東京電力は24日、福島第1原発構内の免震重要棟にある操作室で、処理水を薄めるための海水を移送するポンプを起動する場面などを報道陣に公開した。海洋放出は今後約30年続くと見込まれており、放出開始に向けた作業からは、別室のテレビモニター越しでも現場の緊張感が伝わってきた。(報道部・折笠善昭)
沈黙の中、4枚の液晶モニターを前に運転員2人が座っていた。その背後には複数の男性が立ち、作業の様子を静かに見守っていた。放出開始予定時刻の午後1時。作業開始を伝える当直長の声が響いた。手順書に従い、海水ポンプの起動に向けた準備が進められる中、カウントダウンが始まった。
「5秒前、4、3、2、1、0」。放出が開始され、海水ポンプが無事に起動した午後1時3分を指す「ヒトサンマルサン」との声や、処理水が海底トンネルの起点となる下流水槽に入った午後1時13分を表す「ヒトサンヒトサン」、「異常なし」との運転員の声が聞こえると、現場からは安堵(あんど)の様子も感じ取れた。

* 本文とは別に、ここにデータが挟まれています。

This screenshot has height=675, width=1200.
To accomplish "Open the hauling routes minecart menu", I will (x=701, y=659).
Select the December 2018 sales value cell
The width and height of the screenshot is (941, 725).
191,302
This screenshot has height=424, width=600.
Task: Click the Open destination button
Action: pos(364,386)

作業の様子は午後0時55分から30分程度公開され、手順書に従いながら機器の操作に当たる運転の姿や、人為的ミス防止のため、一つ一つの作業を実施する前に、声を出して作業に当たっている姿が特徴的だった。
作業に立ち会った福島第1廃炉推進カンパニーの小野明最高責任者は「スケージュールありきではなく、自分が納得するまでしっかりと確認して操作をするよう訓示した」と明かした上で、さらなる緊張感を持って作業に当たる考えを強調した。